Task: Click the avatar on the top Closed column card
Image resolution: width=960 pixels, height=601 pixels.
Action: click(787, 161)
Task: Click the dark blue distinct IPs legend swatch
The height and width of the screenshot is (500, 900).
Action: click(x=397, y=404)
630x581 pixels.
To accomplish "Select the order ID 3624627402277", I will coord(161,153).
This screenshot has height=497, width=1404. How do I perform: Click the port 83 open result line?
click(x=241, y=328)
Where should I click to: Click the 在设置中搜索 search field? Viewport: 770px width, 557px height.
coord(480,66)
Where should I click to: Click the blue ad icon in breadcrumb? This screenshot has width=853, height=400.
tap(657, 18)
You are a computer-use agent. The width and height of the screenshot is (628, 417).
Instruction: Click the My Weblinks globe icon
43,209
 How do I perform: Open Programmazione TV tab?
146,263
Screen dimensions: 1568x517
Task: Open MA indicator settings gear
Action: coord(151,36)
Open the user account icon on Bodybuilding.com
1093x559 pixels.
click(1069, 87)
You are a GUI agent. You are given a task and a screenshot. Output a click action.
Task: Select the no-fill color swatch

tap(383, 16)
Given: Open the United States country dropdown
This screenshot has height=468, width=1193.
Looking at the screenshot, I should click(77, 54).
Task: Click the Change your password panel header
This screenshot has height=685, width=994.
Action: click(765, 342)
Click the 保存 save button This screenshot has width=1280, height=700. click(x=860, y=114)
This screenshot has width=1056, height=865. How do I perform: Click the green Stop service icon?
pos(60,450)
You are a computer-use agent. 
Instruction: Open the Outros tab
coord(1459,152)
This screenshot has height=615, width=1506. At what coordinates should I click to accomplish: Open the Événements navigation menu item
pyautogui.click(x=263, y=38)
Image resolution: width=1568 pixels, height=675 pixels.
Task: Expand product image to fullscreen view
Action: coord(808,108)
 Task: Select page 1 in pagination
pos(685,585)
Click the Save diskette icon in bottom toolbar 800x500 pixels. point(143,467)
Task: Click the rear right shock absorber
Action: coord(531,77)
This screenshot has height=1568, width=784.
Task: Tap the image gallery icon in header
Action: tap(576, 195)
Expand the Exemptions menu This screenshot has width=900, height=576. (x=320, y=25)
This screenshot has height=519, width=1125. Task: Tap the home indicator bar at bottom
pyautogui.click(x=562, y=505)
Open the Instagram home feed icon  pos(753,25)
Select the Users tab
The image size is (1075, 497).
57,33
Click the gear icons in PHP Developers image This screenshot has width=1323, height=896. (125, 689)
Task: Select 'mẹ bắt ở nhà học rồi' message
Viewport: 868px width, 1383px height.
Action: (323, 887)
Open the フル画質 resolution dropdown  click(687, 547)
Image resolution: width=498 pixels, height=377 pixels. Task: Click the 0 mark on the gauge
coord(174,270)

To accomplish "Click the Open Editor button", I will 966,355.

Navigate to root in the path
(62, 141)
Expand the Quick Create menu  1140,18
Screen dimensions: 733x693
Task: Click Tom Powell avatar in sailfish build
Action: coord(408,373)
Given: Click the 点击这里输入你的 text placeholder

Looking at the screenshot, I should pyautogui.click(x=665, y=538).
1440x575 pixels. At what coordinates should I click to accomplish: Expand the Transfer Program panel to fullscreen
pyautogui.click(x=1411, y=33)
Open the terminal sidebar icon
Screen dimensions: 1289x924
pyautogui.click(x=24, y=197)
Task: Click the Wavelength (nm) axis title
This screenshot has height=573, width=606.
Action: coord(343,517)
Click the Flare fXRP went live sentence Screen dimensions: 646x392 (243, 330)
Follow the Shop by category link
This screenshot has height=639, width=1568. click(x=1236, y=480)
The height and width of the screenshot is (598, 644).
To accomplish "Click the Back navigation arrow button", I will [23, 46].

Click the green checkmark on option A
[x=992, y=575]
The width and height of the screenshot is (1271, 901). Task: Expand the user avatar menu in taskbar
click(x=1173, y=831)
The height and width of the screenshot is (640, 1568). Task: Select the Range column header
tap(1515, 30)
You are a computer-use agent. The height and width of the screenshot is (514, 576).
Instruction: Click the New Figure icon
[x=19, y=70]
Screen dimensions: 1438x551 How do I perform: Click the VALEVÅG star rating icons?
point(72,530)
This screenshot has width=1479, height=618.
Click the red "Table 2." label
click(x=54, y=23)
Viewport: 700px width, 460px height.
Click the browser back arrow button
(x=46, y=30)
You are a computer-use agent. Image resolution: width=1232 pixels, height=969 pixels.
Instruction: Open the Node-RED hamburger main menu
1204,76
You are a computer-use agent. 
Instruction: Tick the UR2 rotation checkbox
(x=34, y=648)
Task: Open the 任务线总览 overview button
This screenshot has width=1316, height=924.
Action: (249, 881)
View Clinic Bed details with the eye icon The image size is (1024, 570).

_ _ _ _ _

=== Instructions to follow ===
Using the data above, print exactly the lines from the line that contains "This screenshot has height=497, width=1404." through the line that contains "Expand the Exemptions", with both included.

=== Task answer ===
This screenshot has height=497, width=1404. How do I perform: Click the port 83 open result line?
click(x=241, y=328)
Where should I click to: Click the 在设置中搜索 search field? Viewport: 770px width, 557px height.
coord(480,66)
Where should I click to: Click the blue ad icon in breadcrumb? This screenshot has width=853, height=400.
tap(657, 18)
You are a computer-use agent. The width and height of the screenshot is (628, 417).
Instruction: Click the My Weblinks globe icon
43,209
 How do I perform: Open Programmazione TV tab?
146,263
Screen dimensions: 1568x517
Task: Open MA indicator settings gear
Action: coord(151,36)
Open the user account icon on Bodybuilding.com
1093x559 pixels.
click(1069, 87)
You are a GUI agent. You are given a task and a screenshot. Output a click action.
Task: Select the no-fill color swatch

tap(383, 16)
Given: Open the United States country dropdown
This screenshot has height=468, width=1193.
Looking at the screenshot, I should click(77, 54).
Task: Click the Change your password panel header
This screenshot has height=685, width=994.
Action: click(765, 342)
Click the 保存 save button This screenshot has width=1280, height=700. click(x=860, y=114)
This screenshot has width=1056, height=865. How do I perform: Click the green Stop service icon?
pos(60,450)
You are a computer-use agent. 
Instruction: Open the Outros tab
coord(1459,152)
This screenshot has height=615, width=1506. At what coordinates should I click to accomplish: Open the Événements navigation menu item
pyautogui.click(x=263, y=38)
Image resolution: width=1568 pixels, height=675 pixels.
Task: Expand product image to fullscreen view
Action: coord(808,108)
 Task: Select page 1 in pagination
pos(685,585)
Click the Save diskette icon in bottom toolbar 800x500 pixels. point(143,467)
Task: Click the rear right shock absorber
Action: coord(531,77)
This screenshot has height=1568, width=784.
Task: Tap the image gallery icon in header
Action: tap(576, 195)
Expand the Exemptions menu This screenshot has width=900, height=576. (x=320, y=25)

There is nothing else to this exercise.